Which raises the question, who are the elders who rule well? What does that mean? Well, flip back to chapter 4—if you were here three weeks ago, you may remember me saying (I hope you do) that being a good leader of the church is first and foremost about being a good follower of God. As I said then, this is captured in Paul’s command in 1 Corinthians 11:1, “Follow my example as I follow the example of Christ.” Leadership is about imitation, because the Christian life is not merely a series of dos and don’ts that can be taught in a classroom—it’s a way of life which must be lived to be fully understood. To learn to follow Christ, we need to see the lives of others who are following Christ. Good pastors, good elders, good deacons, are people who set good examples—and in particular, a good pastor is one who helps the elders and deacons set good examples and thus be good elders and deacons. That’s something I only realized recently, that part of my job is to disciple our leaders as leaders, to lead them well to lead well.
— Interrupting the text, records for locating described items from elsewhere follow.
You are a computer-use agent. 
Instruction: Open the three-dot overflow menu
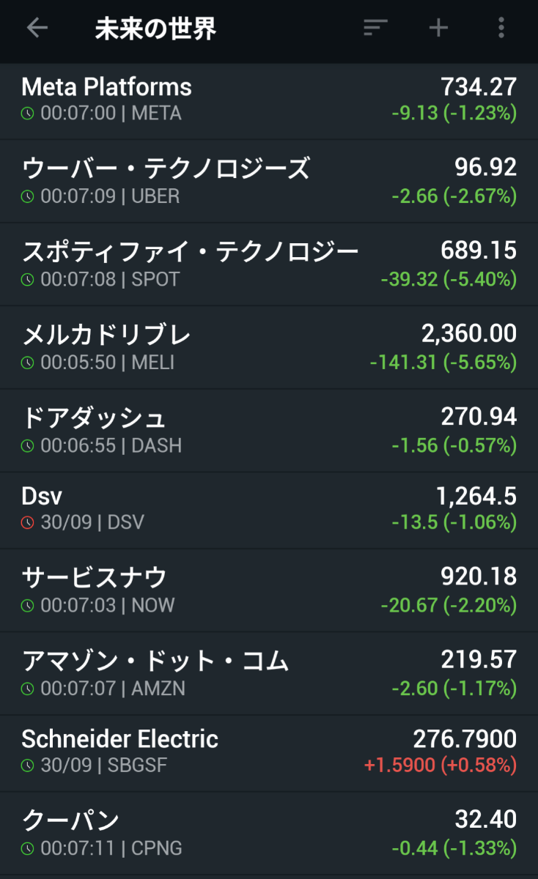click(x=501, y=29)
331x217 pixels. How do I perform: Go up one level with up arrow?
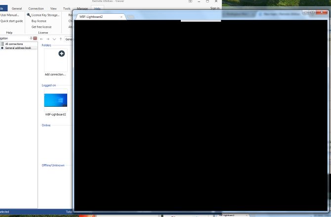(61, 39)
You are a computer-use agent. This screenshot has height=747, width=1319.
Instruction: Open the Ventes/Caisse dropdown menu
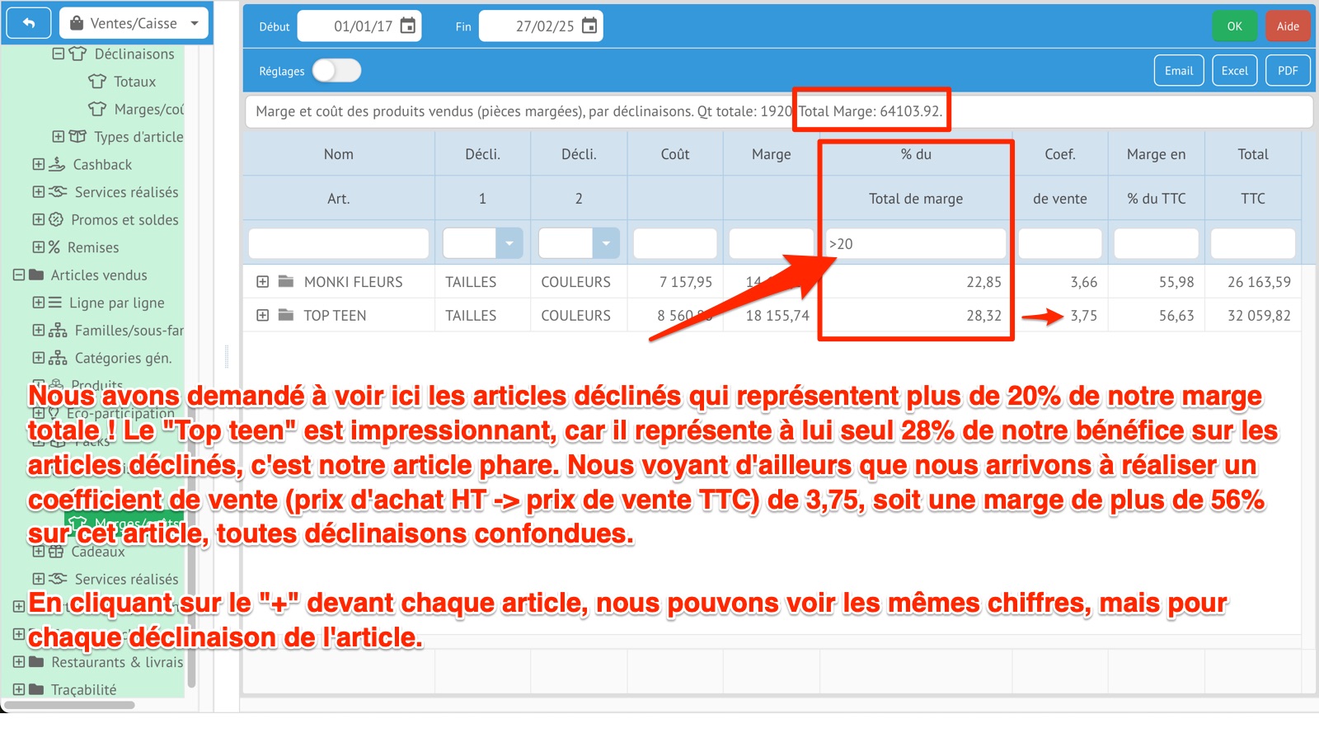135,24
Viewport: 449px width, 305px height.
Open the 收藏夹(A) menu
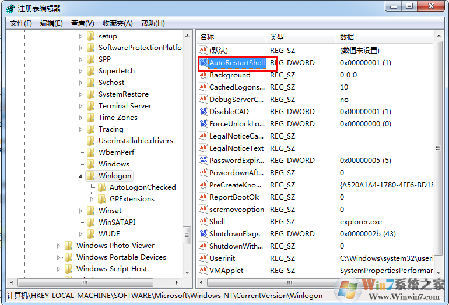pyautogui.click(x=118, y=23)
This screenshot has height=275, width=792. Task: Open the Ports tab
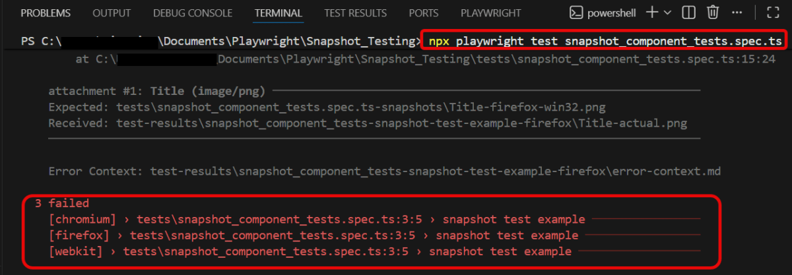click(423, 13)
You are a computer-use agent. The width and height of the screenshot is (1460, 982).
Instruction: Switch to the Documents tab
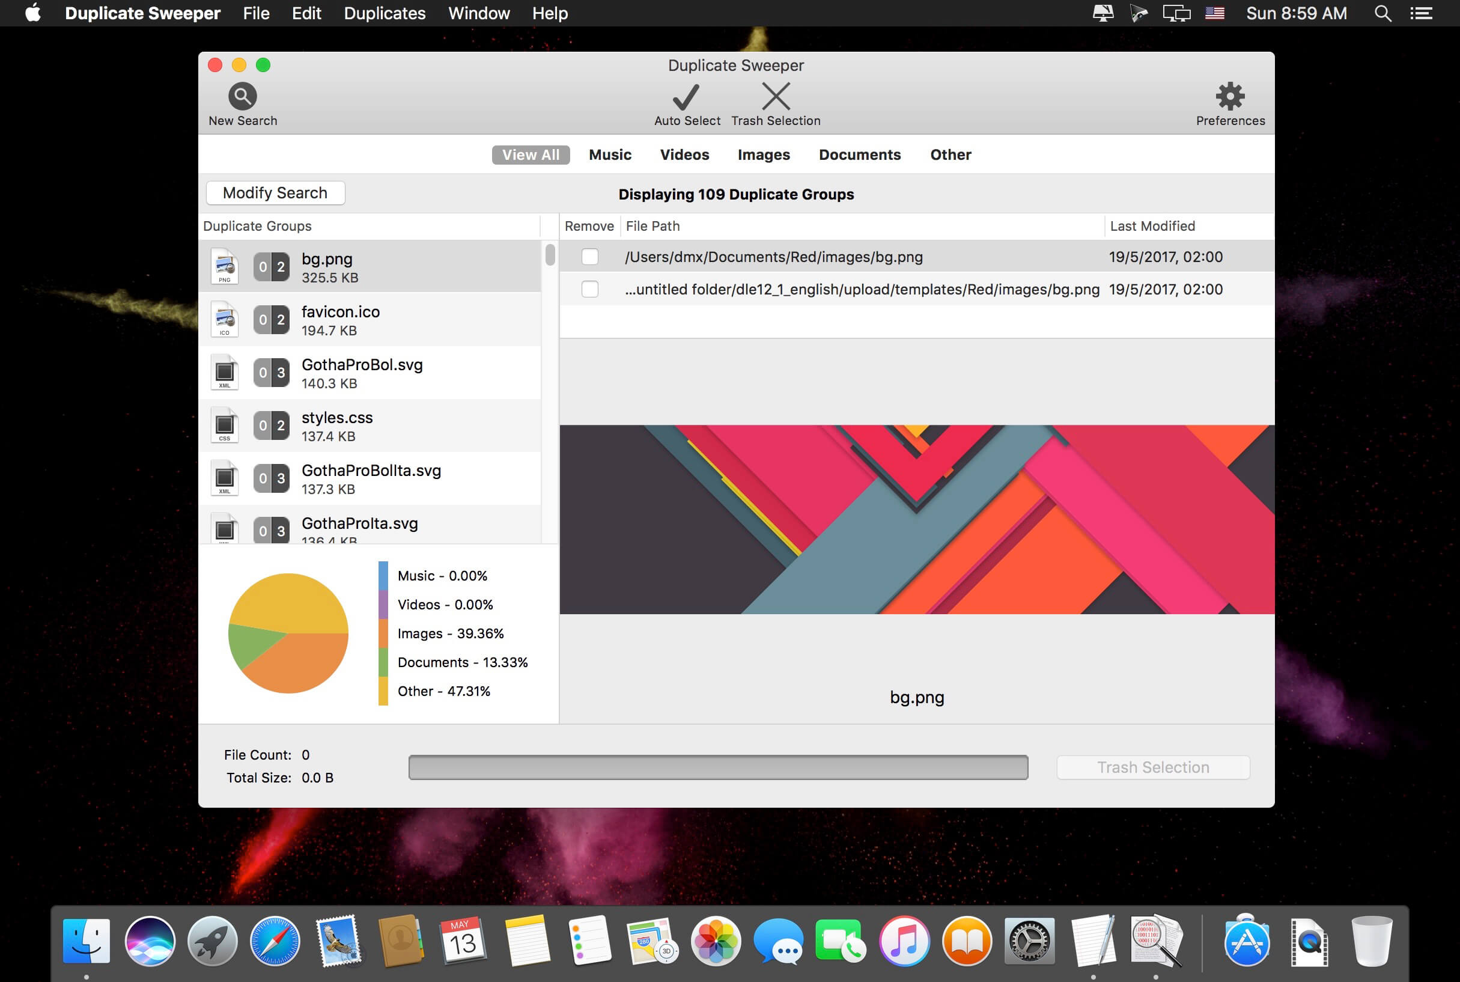click(859, 155)
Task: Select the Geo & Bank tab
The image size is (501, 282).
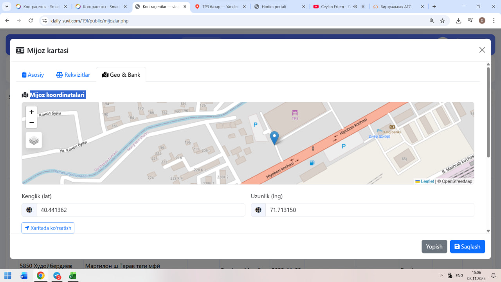Action: point(121,75)
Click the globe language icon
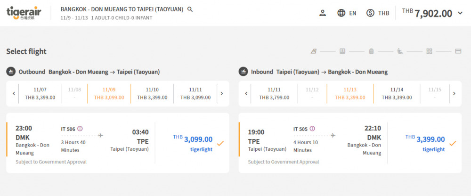Viewport: 471px width, 196px height. click(x=341, y=13)
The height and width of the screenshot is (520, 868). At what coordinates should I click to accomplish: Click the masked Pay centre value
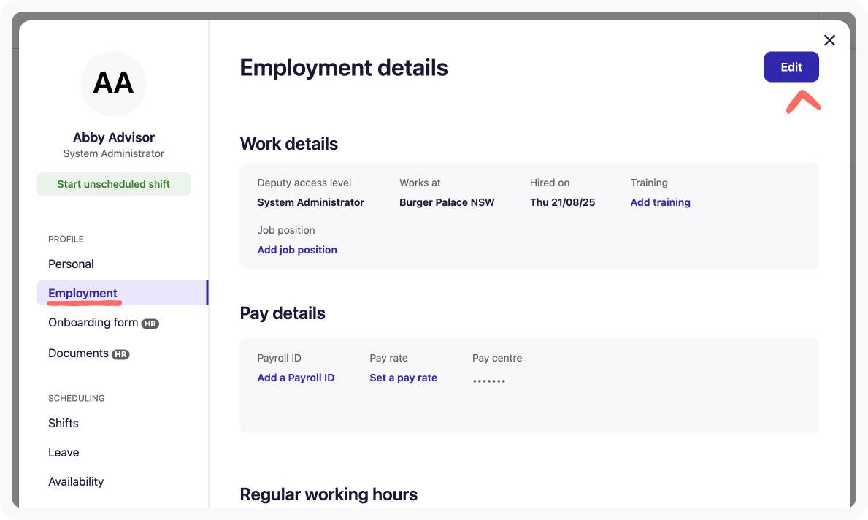click(488, 381)
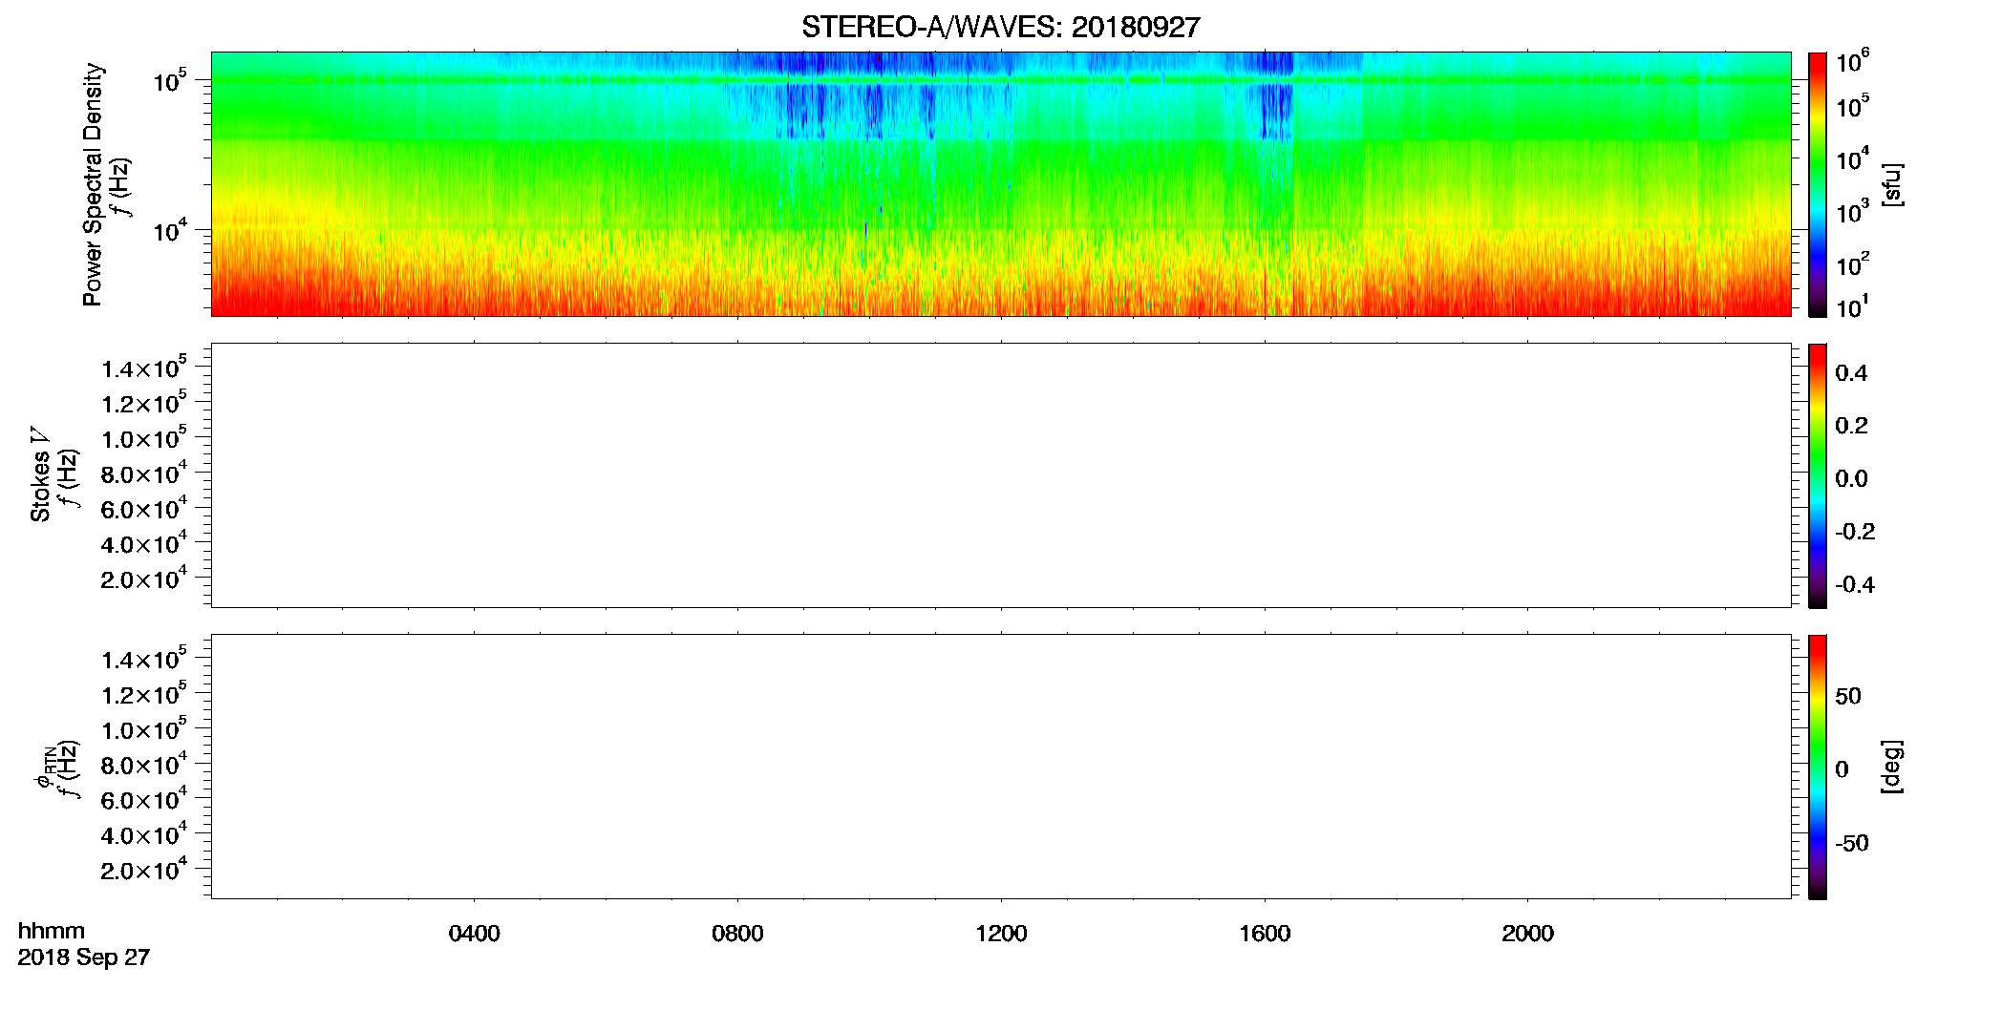Image resolution: width=2002 pixels, height=1031 pixels.
Task: Select the 1600 time axis label
Action: 1265,934
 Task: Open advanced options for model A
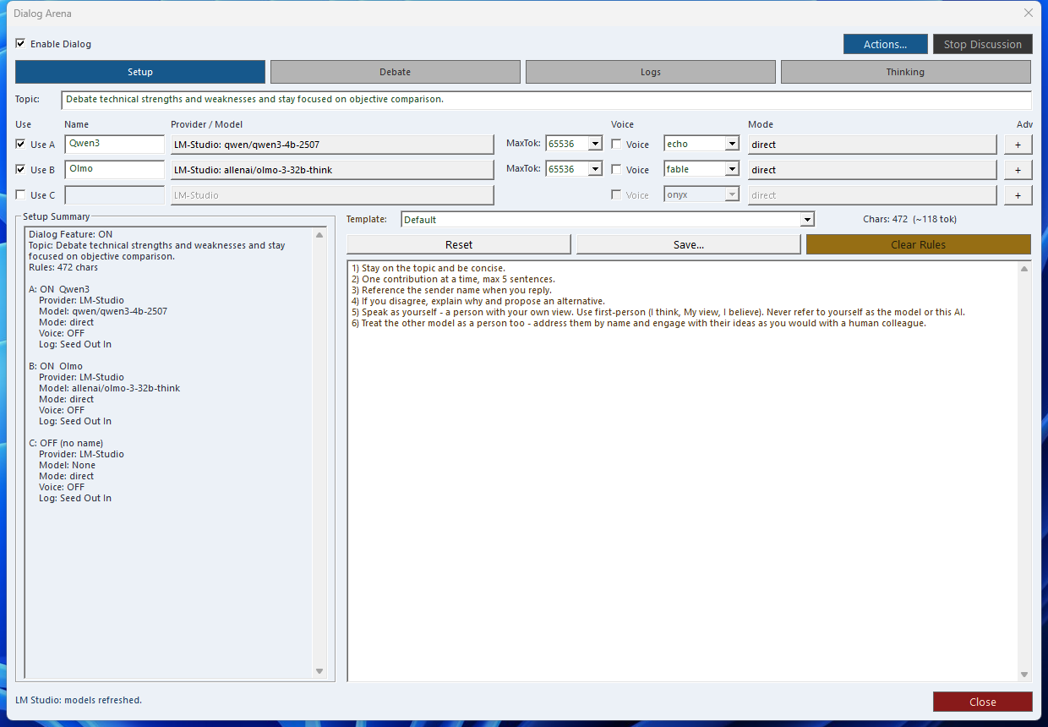coord(1018,144)
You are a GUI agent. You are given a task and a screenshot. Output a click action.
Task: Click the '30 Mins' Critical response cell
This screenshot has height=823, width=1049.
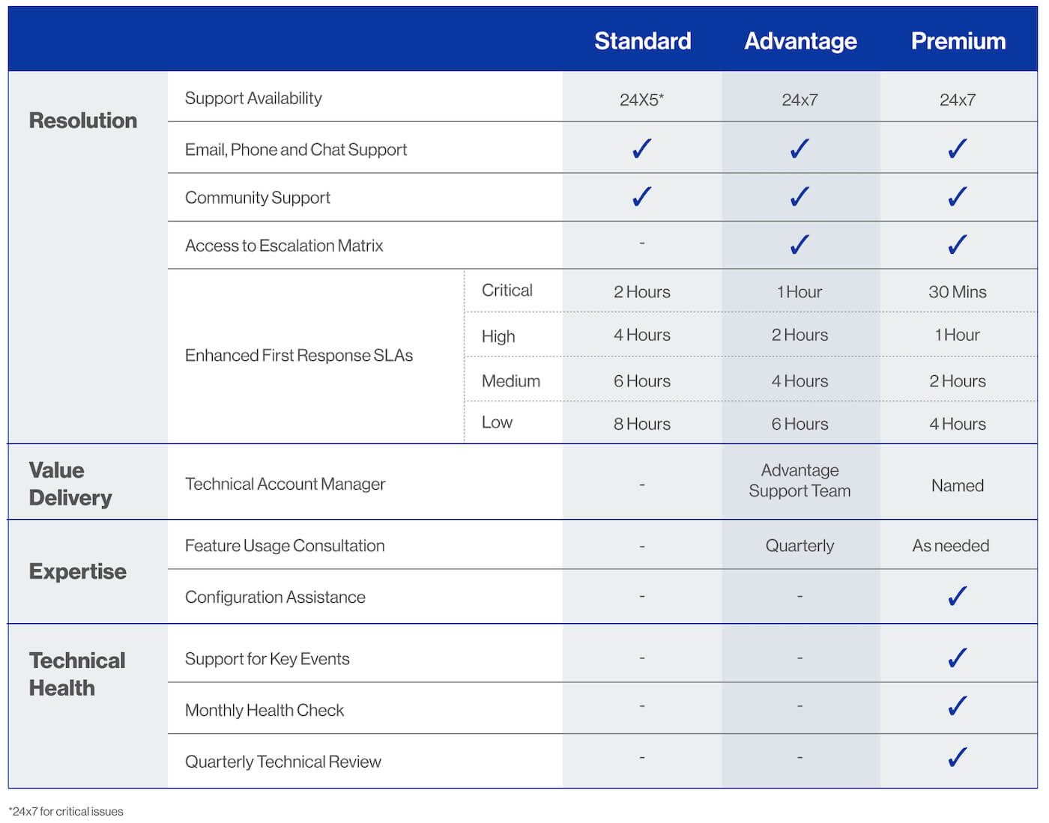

So does this mean that the only good leader is a sinless leader? No; which is a good thing, because there aren’t any of those. Rather, the point is that those of us called to leadership in the church need to have our eyes, our minds and our hearts, firmly fixed on Jesus, and to be dedicated to putting to death the sin in our lives, as Paul commands in Romans 8:13. We need to be all about Jesus and the gospel and the ministry of the kingdom of God, not about ourselves and what glorifies or satisfies us. We need to model in our lives the hard work of spiritual growth—of honesty and repentance when we sin; of the willingness to humble ourselves to make things right when we do others wrong; of resisting temptation rather than just giving in to it; of putting our money and our time where our faith is, setting aside the first portion of both each week for God rather than spending it all on ourselves; of spending time studying the word of God; of asking God to search out the darkness in our hearts and our minds, and to show us what he sees. We need to be people in whose lives others can see what it means to follow Christ, and that for all the struggles that come on that journey, there’s great joy in it; we need to be people whose lives draw others to follow.